HACT-Net: A Hierarchical Cell-to-Tissue Graph Neural Network for Histopathological Image Classification

• Published in: Uncertainty for Safe Utilization of Machine Learning in Medical Imaging, and Graphs in Biomedical Image Analysis Vol. 12443; pp. 208 - 219
• Main Authors: Pati, Pushpak, Jaume, Guillaume, Fernandes, Lauren Alisha, Foncubierta-Rodríguez, Antonio, Feroce, Florinda, Anniciello, Anna Maria, Scognamiglio, Giosue, Brancati, Nadia, Riccio, Daniel, Di Bonito, Maurizio, De Pietro, Giuseppe, Botti, Gerardo, Goksel, Orcun, Thiran, Jean-Philippe, Frucci, Maria, Gabrani, Maria
• Format: Book Chapter
• Language: English
• Published: Switzerland Springer International Publishing AG 2020; Springer International Publishing
• Series: Lecture Notes in Computer Science
• ISBN: 3030603644; 9783030603649
• ISSN: 0302-9743; 1611-3349
• DOI: 10.1007/978-3-030-60365-6_20

Cancer diagnosis, prognosis, and therapeutic response prediction are heavily influenced by the relationship between the histopathological structures and the function of the tissue.
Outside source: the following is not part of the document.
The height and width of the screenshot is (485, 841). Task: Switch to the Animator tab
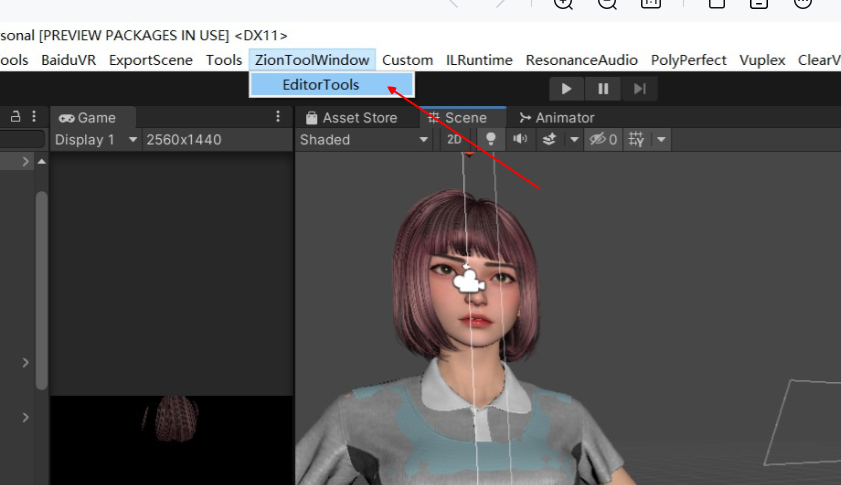pyautogui.click(x=556, y=118)
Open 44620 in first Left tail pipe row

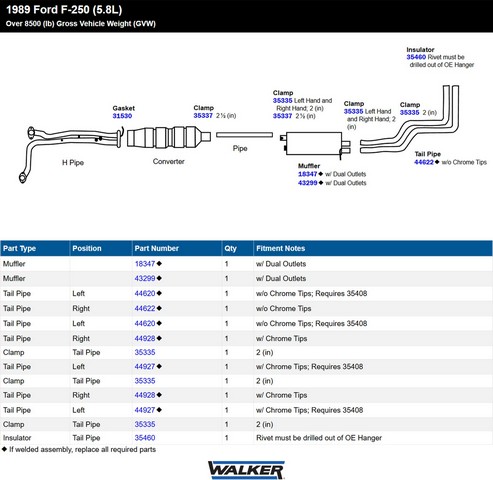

Recent approaches acknowledging the structure-function relationship, have linked the structural and spatial patterns of cell organization in tissue via cell-graphs to tumor grades. Though cell organization is imperative, it is insufficient to entirely represent the histopathological structure. We propose a novel hierarchical cell-to-tissue-graph (HACT) representation to improve the structural depiction of the tissue. It consists of a low-level cell-graph, capturing cell morphology and interactions, a high-level tissue-graph, capturing morphology and spatial distribution of tissue parts, and cells-to-tissue hierarchies, encoding the relative spatial distribution of the cells with respect to the tissue distribution. Further, a hierarchical graph neural network (HACT-Net) is proposed to efficiently map the HACT representations to histopathological breast cancer subtypes. We assess the methodology on a large set of annotated tissue regions of interest from H&E stained breast carcinoma whole-slides. Upon evaluation, the proposed method outperformed recent convolutional neural network and graph neural network approaches for breast cancer multi-class subtyping. The proposed entity-based topological analysis is more in line with the pathological diagnostic procedure of the tissue. It provides more command over the tissue modeling, therefore encourages the further inclusion of pathological priors into task-specific tissue representation.